From the line with "Task: Click the Đăng ký đổi số button" through the line with "The width and", repeat the entries verbatim, both end lines included, and add nothing.
[DATA PROVIDED]
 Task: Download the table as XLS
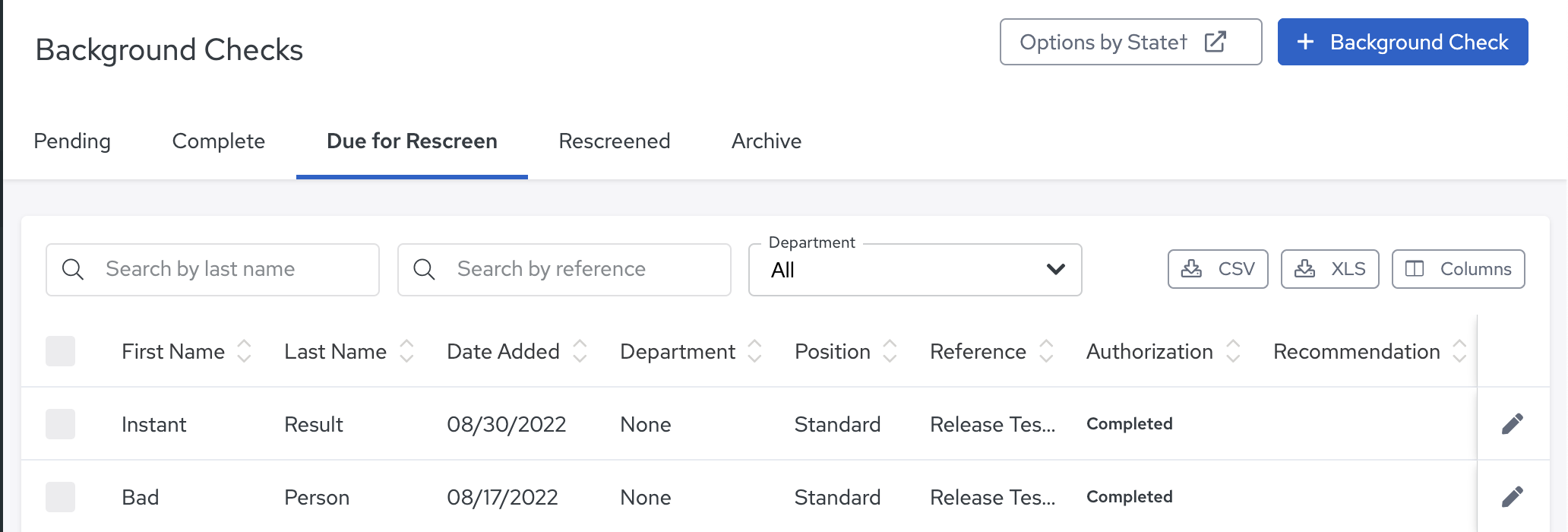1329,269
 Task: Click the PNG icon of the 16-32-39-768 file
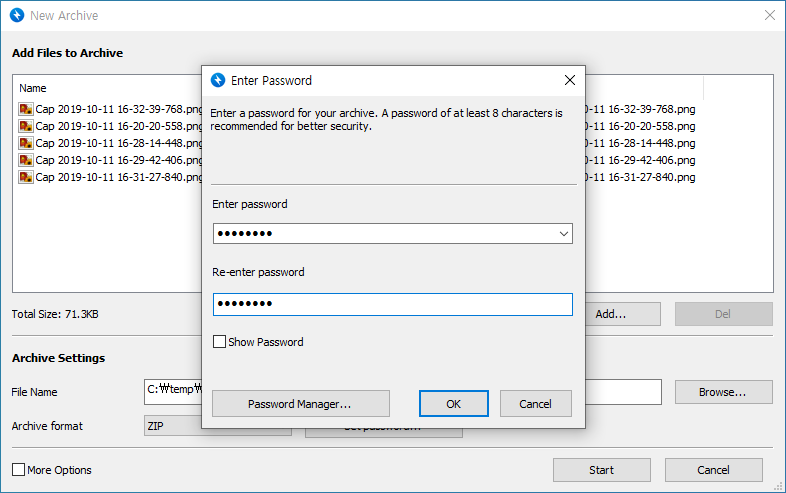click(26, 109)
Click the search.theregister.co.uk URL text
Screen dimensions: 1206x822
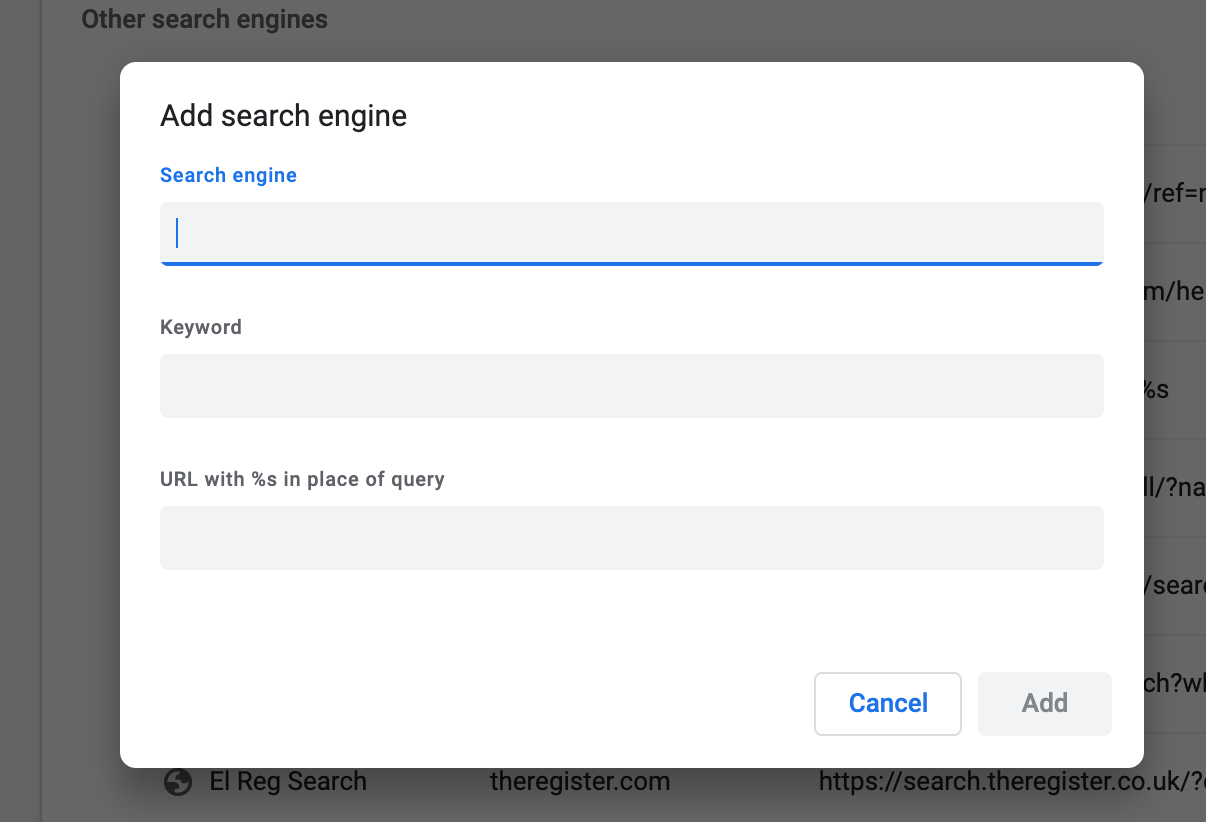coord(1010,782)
[/DATA PROVIDED]
[DATA PROVIDED]
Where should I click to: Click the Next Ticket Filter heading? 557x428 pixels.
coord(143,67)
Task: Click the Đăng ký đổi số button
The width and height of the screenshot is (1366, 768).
[/DATA PROVIDED]
__RESULT BELOW__
Task: Click the Đăng ký đổi số button
The width and height of the screenshot is (1366, 768).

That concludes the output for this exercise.